Class participation is a significant part of the experience of this course. The software engineering field is very broad and there are many topics you should be exposed to, but there isn't sufficient time in a single semester for additional projects. Lectures are therefore critical to learn and discuss the breadth of software engineering topics that you should be exposed to as you head off to begin your professional careers.

In order to free up class time for team business and discussion, I have prepared video podcasts for many of the lectures. You are required to do the readings for these podcasts and watch them on your own (or in small groups). Watching these podcasts and doing the accompanying reading counts as part of lecture attendance.

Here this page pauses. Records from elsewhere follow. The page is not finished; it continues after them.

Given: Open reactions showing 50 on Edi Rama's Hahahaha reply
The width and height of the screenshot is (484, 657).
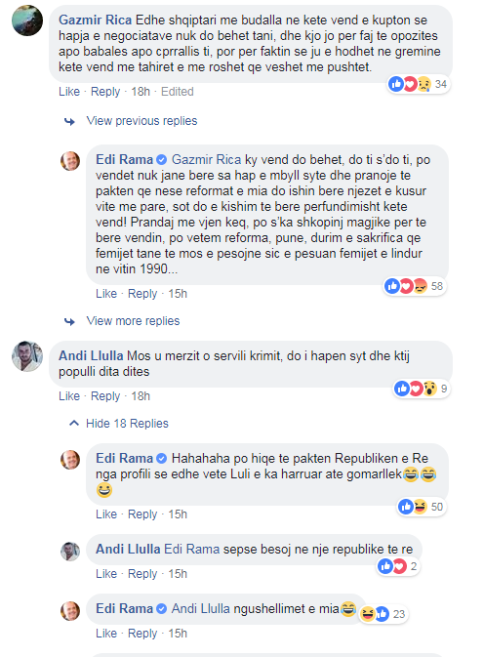Looking at the screenshot, I should point(421,507).
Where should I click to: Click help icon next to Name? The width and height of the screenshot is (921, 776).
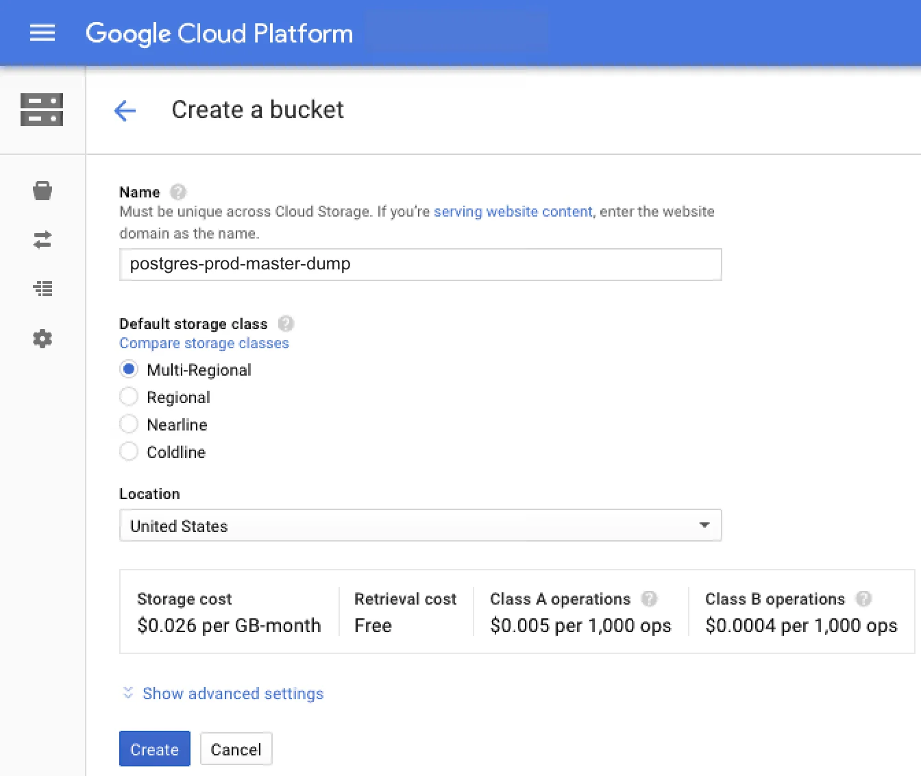pos(178,192)
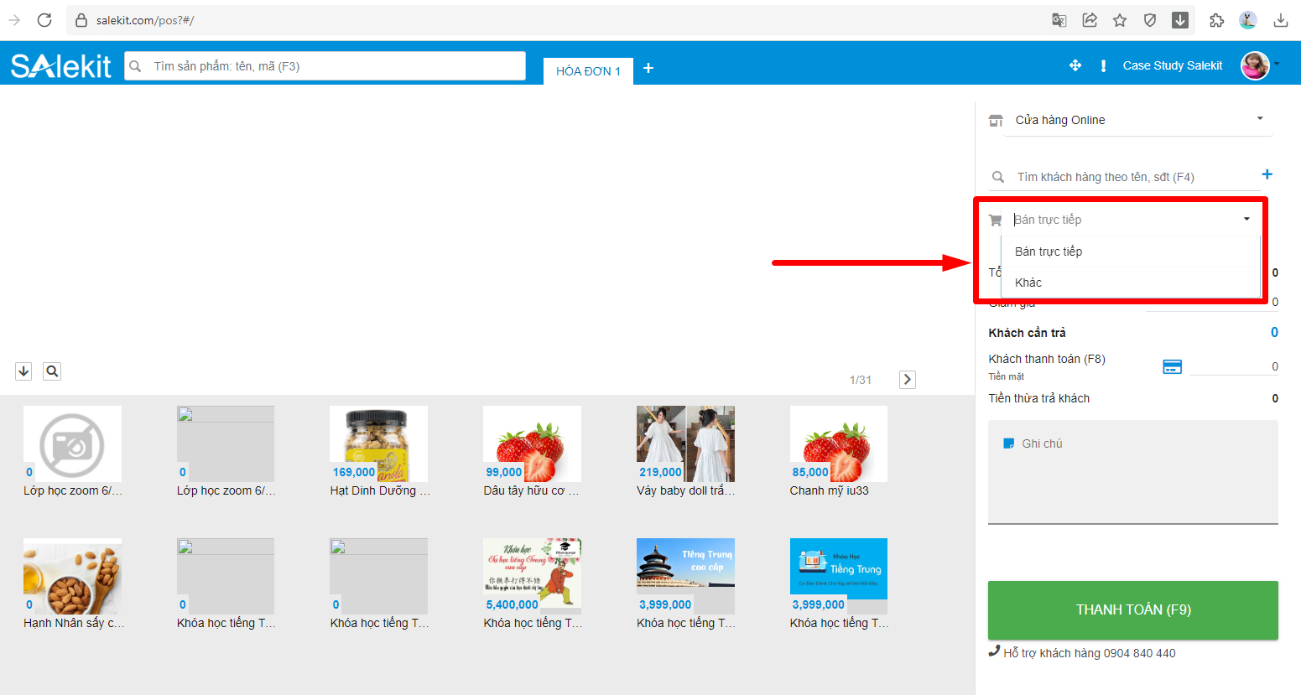1301x695 pixels.
Task: Click the fullscreen move icon in header
Action: pyautogui.click(x=1075, y=65)
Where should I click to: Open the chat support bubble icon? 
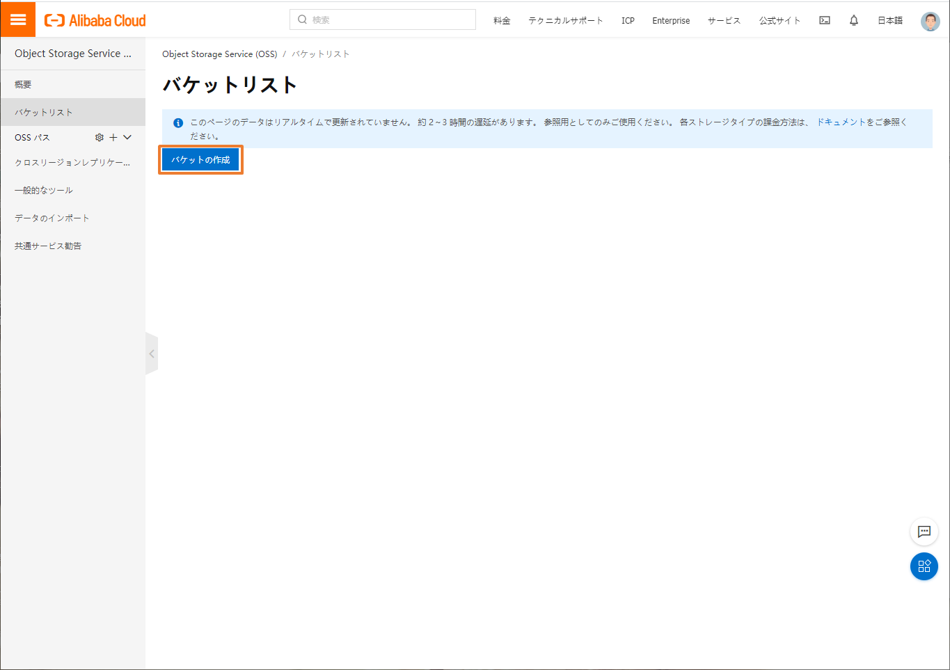pos(924,532)
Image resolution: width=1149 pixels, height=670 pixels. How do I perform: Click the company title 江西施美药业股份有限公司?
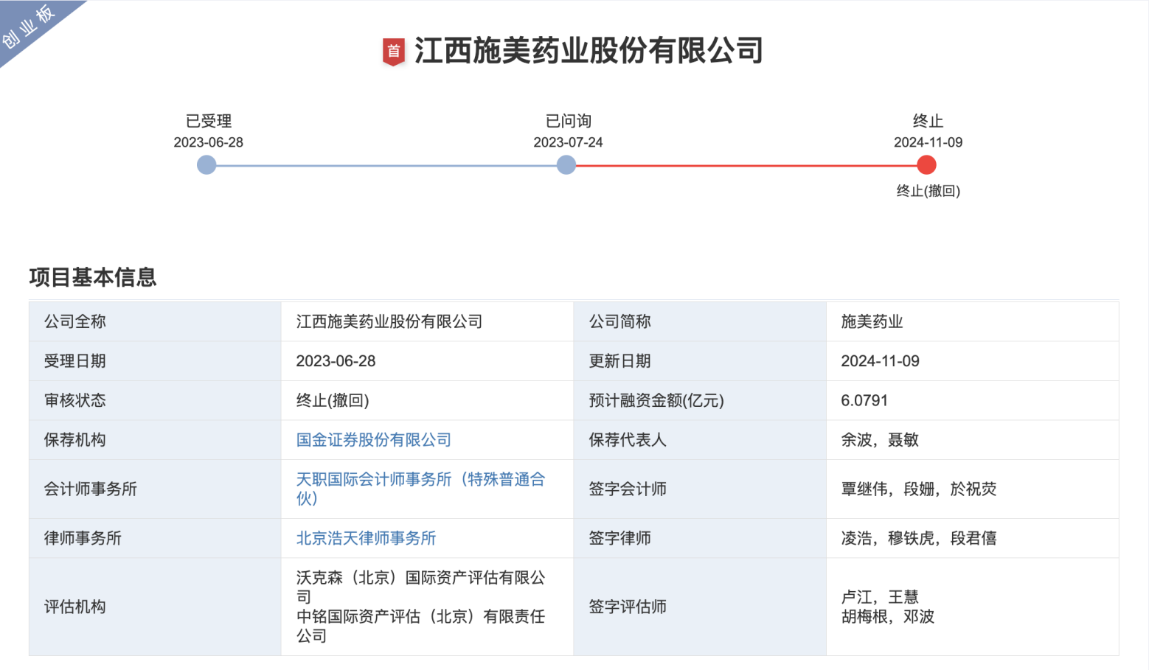[588, 51]
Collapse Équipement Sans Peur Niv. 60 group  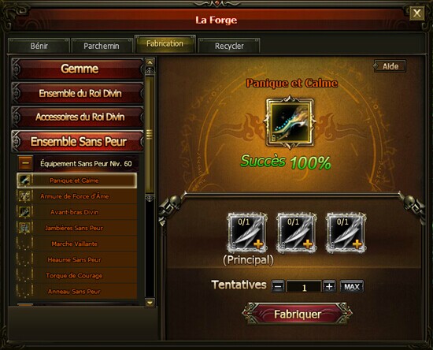[x=25, y=163]
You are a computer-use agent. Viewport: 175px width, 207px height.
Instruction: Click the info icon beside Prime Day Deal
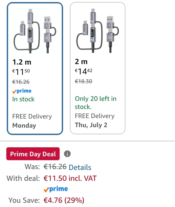67,154
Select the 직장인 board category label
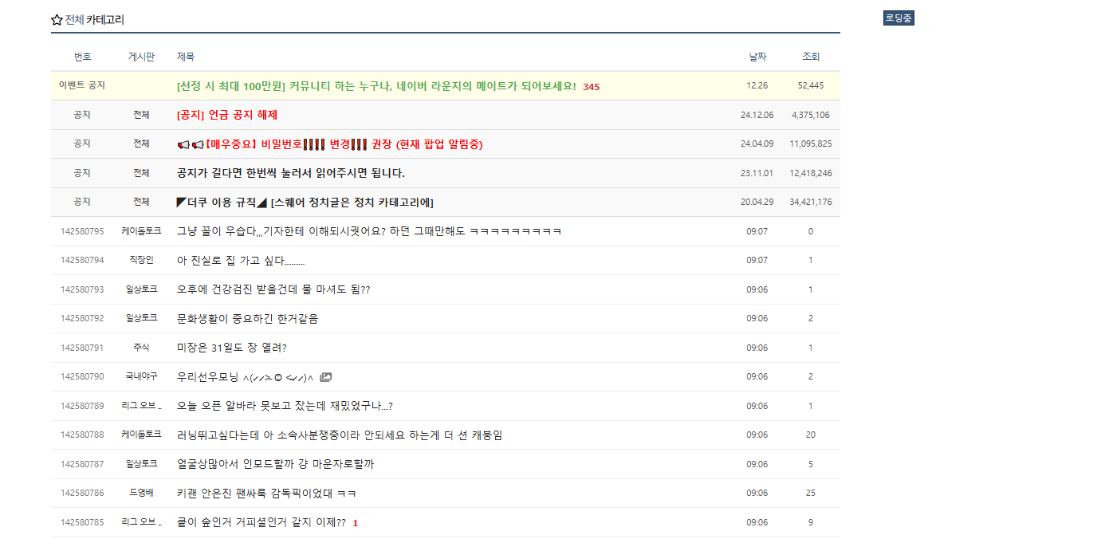The image size is (1109, 539). pos(141,260)
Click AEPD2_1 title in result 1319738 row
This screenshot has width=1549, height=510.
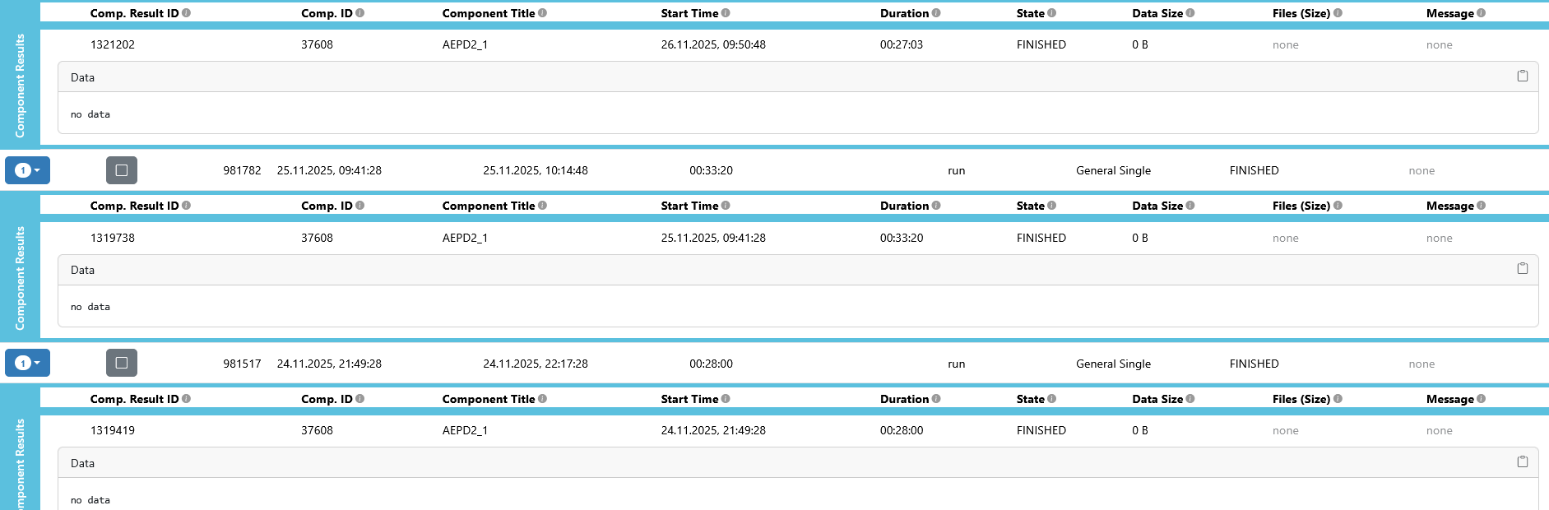point(465,238)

You'll notice in the Schedule that there are quite a few days designated "Team meetings, Consulting". These days are set aside for group meetings, inspections, and as opportunities to bring the teacher in as a consultant to deal with specific questions and concerns. Attendance on these days is mandatory and counts as part of your project grade. These times represent opportunities for company members to meet when we can guarantee that nobody has any conflicts!

The following are important guidelines relative to attendance:

  • Attendance is mandatory.
  • Attendance is a modest chunk of the grade in this class, and you earn it at the rate of 100% if you materialize in person with at least one vital sign.
    • Attendance grades will be lowered for students who exhibit chronic tardiness.
    • Students can lose up to 1 of 2 daily attendance points for failing to read the assigned material for that day. See Readings.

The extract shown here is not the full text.